>>

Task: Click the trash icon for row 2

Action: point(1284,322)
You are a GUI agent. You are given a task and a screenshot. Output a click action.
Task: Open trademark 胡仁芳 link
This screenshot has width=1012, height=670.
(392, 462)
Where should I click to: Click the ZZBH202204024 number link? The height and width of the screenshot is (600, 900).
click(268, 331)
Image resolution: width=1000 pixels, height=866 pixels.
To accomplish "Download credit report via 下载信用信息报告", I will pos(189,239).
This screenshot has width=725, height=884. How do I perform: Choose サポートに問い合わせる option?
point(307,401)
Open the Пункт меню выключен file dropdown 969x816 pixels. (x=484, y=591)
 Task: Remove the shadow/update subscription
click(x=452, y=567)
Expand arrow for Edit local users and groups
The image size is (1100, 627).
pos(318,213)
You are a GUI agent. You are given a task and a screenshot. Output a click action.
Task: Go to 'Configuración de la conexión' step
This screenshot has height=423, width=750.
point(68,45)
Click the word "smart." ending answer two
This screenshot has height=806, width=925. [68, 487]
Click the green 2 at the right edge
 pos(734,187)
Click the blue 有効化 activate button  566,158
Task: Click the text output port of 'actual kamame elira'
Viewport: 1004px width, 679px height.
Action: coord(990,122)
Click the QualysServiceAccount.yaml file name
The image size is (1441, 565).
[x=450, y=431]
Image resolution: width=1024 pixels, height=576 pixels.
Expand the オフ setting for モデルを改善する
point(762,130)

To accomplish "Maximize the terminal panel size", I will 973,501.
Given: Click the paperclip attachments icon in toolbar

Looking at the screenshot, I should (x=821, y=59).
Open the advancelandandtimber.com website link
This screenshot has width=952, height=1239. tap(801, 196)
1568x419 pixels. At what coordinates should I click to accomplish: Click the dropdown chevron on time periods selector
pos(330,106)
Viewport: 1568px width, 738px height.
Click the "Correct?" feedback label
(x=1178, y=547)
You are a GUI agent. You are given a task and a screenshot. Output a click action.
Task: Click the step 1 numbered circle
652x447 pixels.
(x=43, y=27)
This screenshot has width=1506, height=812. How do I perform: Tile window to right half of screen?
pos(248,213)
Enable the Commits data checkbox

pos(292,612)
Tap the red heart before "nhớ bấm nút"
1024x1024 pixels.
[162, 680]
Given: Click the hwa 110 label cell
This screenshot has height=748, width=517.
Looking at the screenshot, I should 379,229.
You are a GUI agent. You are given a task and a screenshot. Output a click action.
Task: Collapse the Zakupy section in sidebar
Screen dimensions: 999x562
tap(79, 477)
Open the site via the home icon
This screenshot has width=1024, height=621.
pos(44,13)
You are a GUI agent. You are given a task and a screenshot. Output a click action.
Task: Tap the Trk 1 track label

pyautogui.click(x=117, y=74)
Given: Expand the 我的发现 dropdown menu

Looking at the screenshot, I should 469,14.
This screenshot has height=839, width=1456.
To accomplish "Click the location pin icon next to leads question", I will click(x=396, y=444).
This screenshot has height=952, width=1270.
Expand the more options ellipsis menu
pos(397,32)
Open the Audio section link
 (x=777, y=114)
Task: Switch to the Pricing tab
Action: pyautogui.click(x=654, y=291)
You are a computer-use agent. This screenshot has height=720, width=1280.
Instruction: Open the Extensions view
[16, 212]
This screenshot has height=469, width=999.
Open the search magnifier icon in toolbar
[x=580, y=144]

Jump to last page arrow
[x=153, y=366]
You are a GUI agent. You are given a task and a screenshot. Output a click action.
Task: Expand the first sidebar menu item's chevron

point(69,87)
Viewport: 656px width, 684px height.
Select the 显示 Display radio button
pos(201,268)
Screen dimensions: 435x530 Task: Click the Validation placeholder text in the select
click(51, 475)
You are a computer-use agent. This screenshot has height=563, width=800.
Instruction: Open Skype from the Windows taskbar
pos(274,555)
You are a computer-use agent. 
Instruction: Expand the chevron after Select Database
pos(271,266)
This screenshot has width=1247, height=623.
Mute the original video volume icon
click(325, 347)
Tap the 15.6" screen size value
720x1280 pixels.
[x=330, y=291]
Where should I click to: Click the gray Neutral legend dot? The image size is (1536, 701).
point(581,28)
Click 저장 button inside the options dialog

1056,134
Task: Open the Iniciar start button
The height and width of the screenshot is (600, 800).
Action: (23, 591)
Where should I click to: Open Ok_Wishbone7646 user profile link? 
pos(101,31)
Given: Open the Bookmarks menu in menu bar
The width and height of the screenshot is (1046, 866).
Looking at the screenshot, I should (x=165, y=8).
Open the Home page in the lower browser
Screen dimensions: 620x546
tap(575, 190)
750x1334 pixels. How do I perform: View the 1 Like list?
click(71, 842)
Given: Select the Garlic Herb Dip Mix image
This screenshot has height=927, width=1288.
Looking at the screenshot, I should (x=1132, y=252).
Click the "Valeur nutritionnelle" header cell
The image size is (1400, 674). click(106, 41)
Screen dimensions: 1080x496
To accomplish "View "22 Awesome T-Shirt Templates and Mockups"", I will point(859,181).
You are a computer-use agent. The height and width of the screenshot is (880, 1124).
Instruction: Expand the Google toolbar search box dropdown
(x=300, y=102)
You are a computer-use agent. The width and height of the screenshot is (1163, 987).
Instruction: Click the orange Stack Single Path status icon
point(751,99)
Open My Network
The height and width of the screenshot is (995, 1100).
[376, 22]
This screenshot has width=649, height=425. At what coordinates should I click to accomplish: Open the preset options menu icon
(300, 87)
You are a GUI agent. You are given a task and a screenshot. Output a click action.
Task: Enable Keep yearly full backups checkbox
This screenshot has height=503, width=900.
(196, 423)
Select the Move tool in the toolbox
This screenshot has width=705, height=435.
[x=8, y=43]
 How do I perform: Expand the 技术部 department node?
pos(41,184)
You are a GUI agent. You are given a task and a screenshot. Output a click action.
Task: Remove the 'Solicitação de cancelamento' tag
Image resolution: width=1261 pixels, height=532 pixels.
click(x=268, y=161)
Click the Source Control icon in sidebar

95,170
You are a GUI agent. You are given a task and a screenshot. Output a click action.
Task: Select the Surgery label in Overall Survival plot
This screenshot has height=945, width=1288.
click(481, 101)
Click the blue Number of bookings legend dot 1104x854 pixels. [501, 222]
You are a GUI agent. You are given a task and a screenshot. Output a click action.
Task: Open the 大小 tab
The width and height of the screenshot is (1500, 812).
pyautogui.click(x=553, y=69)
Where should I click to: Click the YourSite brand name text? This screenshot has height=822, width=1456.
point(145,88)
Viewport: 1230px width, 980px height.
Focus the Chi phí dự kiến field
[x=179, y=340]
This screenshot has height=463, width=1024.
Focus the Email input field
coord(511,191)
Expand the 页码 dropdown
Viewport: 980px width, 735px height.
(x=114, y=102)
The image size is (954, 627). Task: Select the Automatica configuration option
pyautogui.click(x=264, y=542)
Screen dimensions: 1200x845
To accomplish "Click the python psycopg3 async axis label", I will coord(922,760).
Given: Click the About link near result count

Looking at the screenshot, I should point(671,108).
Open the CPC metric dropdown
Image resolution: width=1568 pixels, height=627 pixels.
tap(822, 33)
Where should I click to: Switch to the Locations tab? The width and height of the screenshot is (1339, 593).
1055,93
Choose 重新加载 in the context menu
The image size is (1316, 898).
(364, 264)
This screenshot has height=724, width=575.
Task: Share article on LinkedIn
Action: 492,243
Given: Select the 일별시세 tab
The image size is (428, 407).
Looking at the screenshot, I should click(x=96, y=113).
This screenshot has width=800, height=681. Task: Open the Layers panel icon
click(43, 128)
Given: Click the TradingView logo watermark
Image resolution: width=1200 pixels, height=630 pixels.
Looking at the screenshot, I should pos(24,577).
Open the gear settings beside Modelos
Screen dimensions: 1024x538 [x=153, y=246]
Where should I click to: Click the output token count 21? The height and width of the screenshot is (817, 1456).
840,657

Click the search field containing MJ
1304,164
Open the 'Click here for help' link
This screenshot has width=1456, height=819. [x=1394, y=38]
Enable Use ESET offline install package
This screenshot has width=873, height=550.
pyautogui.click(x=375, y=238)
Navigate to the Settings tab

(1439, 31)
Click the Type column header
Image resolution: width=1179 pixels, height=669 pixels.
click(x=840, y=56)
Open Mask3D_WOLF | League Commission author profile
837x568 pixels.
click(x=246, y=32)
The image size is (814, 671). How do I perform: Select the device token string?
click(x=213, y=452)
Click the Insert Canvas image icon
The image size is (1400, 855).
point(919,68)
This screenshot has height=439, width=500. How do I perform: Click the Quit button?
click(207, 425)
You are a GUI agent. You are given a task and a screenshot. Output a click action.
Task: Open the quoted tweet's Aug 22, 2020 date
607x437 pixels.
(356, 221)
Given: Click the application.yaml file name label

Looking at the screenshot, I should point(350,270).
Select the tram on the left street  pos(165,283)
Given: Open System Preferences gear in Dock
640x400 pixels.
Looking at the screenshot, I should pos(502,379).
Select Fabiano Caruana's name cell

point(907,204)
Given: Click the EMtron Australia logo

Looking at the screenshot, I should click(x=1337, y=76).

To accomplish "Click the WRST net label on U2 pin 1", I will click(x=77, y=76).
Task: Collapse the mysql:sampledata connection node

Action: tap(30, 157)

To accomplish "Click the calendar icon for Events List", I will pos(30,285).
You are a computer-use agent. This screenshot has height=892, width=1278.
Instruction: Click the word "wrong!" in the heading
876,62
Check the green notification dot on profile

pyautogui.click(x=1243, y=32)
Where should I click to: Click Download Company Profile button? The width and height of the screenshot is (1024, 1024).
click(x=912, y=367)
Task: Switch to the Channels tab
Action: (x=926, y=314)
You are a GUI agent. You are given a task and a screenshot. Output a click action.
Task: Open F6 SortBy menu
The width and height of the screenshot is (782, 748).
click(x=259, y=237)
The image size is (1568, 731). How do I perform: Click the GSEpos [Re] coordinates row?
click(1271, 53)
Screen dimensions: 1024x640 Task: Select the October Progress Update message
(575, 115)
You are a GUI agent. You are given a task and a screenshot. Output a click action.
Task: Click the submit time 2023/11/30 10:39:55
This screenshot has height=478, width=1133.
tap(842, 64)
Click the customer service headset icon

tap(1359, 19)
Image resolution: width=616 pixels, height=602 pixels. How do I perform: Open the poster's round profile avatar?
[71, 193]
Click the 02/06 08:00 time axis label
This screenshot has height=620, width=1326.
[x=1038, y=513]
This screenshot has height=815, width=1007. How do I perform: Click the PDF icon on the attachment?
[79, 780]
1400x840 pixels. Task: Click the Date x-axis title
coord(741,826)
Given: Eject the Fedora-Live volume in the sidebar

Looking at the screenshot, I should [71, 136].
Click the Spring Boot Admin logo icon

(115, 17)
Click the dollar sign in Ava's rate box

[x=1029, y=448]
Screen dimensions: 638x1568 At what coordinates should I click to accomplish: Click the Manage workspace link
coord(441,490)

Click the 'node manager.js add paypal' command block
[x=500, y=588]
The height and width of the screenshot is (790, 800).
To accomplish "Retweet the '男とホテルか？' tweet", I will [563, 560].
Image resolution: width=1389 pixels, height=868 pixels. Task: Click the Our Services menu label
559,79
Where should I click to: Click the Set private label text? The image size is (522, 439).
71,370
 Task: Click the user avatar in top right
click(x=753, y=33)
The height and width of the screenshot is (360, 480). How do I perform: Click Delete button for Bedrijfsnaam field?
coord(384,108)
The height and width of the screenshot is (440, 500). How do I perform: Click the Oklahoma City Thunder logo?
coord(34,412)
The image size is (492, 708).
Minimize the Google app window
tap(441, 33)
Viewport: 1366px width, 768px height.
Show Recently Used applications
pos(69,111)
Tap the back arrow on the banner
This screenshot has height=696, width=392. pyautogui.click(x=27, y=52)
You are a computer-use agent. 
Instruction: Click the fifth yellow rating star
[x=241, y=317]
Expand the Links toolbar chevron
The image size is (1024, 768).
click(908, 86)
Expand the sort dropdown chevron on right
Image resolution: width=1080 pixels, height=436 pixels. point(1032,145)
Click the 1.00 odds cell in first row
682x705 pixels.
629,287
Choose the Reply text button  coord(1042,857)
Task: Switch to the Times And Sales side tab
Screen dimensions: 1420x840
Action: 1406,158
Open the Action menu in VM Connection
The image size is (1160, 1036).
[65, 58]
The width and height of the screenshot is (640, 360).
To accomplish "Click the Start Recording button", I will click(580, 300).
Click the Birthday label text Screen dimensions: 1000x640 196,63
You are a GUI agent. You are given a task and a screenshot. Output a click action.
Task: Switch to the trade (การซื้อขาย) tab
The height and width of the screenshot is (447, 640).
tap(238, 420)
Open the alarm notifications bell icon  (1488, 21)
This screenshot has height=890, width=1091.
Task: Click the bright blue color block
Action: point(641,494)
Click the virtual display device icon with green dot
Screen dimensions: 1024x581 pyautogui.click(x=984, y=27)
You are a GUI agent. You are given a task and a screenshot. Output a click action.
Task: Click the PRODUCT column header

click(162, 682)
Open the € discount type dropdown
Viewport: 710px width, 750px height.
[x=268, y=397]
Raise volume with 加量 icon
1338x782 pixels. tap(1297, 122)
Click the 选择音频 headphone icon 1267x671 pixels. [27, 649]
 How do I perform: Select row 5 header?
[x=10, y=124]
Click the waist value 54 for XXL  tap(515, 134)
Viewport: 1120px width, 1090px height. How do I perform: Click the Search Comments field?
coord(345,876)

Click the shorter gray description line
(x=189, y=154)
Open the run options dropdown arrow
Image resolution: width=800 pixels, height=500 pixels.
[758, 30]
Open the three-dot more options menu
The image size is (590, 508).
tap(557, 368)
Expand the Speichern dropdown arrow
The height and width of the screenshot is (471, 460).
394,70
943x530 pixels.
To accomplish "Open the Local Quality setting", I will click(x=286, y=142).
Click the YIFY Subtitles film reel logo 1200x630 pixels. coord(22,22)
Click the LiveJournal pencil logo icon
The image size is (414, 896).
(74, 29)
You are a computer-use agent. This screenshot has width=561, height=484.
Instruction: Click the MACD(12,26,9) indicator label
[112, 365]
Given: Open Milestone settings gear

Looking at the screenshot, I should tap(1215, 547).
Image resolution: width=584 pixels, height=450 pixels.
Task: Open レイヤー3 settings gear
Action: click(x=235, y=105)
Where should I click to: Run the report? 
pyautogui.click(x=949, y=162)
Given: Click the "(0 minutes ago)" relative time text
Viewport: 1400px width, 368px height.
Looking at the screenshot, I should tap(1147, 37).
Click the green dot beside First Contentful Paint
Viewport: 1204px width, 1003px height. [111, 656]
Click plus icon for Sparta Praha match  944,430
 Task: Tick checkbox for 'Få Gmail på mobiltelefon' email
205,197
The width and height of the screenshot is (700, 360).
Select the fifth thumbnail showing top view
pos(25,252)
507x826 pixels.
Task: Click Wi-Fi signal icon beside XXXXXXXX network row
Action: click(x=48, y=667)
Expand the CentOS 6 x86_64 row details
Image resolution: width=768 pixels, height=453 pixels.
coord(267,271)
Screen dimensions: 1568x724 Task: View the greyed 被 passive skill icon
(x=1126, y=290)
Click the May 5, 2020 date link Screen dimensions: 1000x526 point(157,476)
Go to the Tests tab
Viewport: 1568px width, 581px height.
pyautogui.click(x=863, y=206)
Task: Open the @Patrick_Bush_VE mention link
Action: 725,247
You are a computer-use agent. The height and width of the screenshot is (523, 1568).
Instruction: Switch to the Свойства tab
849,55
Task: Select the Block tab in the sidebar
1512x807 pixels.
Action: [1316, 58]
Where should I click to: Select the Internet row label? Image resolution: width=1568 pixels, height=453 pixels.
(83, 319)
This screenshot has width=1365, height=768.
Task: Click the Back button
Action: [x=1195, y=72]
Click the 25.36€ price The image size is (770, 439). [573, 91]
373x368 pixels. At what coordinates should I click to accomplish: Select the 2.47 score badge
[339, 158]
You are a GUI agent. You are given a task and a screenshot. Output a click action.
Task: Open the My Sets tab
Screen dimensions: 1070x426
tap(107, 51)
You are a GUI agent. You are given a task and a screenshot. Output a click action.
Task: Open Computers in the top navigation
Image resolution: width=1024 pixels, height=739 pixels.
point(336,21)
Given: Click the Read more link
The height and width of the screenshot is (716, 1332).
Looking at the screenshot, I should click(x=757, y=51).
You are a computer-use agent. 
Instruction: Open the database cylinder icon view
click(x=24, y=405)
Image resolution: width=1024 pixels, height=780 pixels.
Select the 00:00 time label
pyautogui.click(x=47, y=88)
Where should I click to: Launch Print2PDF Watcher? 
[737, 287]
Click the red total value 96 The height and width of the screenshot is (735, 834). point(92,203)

<<

How many of the lines above include the word "step"? Only the number should be given.

FINISHED TASK: 2